When we make up the fire in the afternoon, I miss her coming to sit beside me on the hearthrug to supervise and claim some strokings.

Racing upstairs ahead of us at bedtime then waiting while her bed was made up for her.  Leaving the bedroom door ajar for her, just so.  The sounds of her digging up her smoothly made bed and turning round and round to find the most comfortable spot.  Her little snufflings and snorings through the night.

I've been sleeping snuggled beside her blanket, which still holds her familiar scent. 

At some point we will be able to think of her and smile, but for now it's mostly tears and the pain of missing her. We want her back.  Our little family will never be the same without her.

She was the best dog ever and we will miss her every day.  

Sleep well little Lucy.




Wednesday, 13 January 2021

That's Amore......

That old Dean Martin classic from the 1950s has been playing on an endless loop in my head ever since I was invited to participate in Miniaturitalia.... the premier Italian online miniature show.  There has been a proliferation of online shows in the past year, due to the cancellation of most of them.  I've been a long-time exhibitor at the US-based Mini Miniature Show, which has been running for many years.  Last year, KDF went online for their showcase and I exhibited virtually at both the summer and Christmas shows.

However, doing a show in a foreign language which I can't actually speak or understand  is a whole new departure... what could possibly go wrong?!?

The show will run from 25th-28th March, and I will also be offering a workshop (?!?) on 21st March.  I'm not at liberty to reveal the workshop just yet, but I'm working on it at the moment and full details will be available next month.

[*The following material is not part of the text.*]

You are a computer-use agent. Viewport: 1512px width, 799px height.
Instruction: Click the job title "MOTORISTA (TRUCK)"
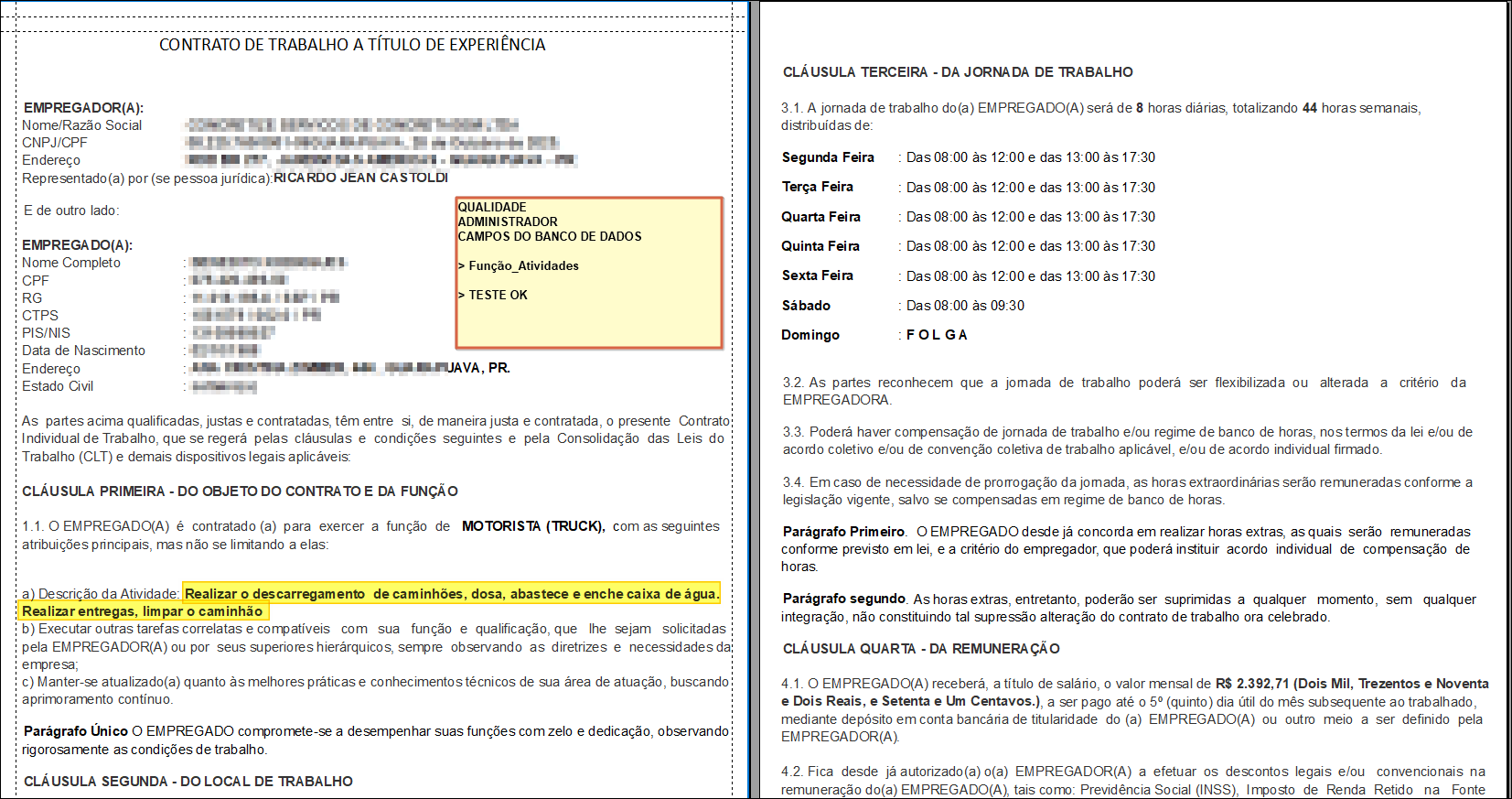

There is an initial list of exhibitors on the official website HERE (helpfully there is full English translation!) and I'm relieved to know that I won't be the only UK participant.  This show will be an excellent opportunity to discover a whole range of artisans who are unknown outside their respective countries, so I'm really looking forward to visiting their virtual tables and having a leisurely browse.

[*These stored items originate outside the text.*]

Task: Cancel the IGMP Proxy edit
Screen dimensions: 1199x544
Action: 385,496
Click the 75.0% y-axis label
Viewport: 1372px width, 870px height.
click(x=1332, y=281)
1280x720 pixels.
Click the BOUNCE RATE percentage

However in the meantime I'm working hard to restock as many Mignonette Toy Dolls as I can, as well as prepping for the workshop.  I should also try to learn a few useful Italian phrases.  My facility with Italian begins and ends with 'ciao bella', which I suspect may be of limited use.




Saturday, 9 January 2021

The eyes have it......

Since I mentioned them in my book, several people have enquired about my glass-eyed dolls.  I have only ever made a few, mainly to order, using eyes made specially for me by a German artisan.  Sadly he died a few years ago and since then I have used the remainder of my small stock and have been unable to source a suitable alternative.  The smallest commercially available glass eyes are 2mm, which although very small, are way too big for my standard toy dolls.  

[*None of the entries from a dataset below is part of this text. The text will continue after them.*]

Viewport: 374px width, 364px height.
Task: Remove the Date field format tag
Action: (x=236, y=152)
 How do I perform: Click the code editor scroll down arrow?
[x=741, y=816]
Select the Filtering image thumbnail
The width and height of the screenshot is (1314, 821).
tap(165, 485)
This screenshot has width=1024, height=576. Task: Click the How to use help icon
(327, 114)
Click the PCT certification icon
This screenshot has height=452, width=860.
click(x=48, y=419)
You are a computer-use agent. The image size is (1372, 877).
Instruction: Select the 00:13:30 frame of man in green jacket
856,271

I've toyed with the idea of trying to make my own using a variety of different methods, none of which have been successful, mainly due to the difficulty of achieving a perfectly matched pair.  Making one eye is doable.... getting a pair which are identical is a whole different kettle of fish. 

I still have just one glass-eyed doll left, which I've kept for myself, who resides in La Mignonette.  She was my very first prototype and I made all my mistakes on her, so I can't possibly sell her, but she's quite happy in the shop and has forged strong friendships with the other dolls, apart from haughty Belladonna, who, mystifyingly, for reasons no-one can discern, calls her Cyclops.



However, recently I've been experimenting with a hybrid method which makes china painted eyes look more like glass paperweight eyes, via a my foolproof, patented system of trial and error.  It's a complete faff and takes ages so it would be impossible to use it for more than a few dolls at a time, but it is showing cautiously encouraging results.  When I get it right it produces a slightly iridescent iris and a domed glass corneal layer which magnifies the effect, echoing the look of a blown glass eye.  Getting it right consistently is the issue, but I'm gradually developing, honing and refining the technique and am planning to use it for my dressed mignonette dolls for sale over the coming months.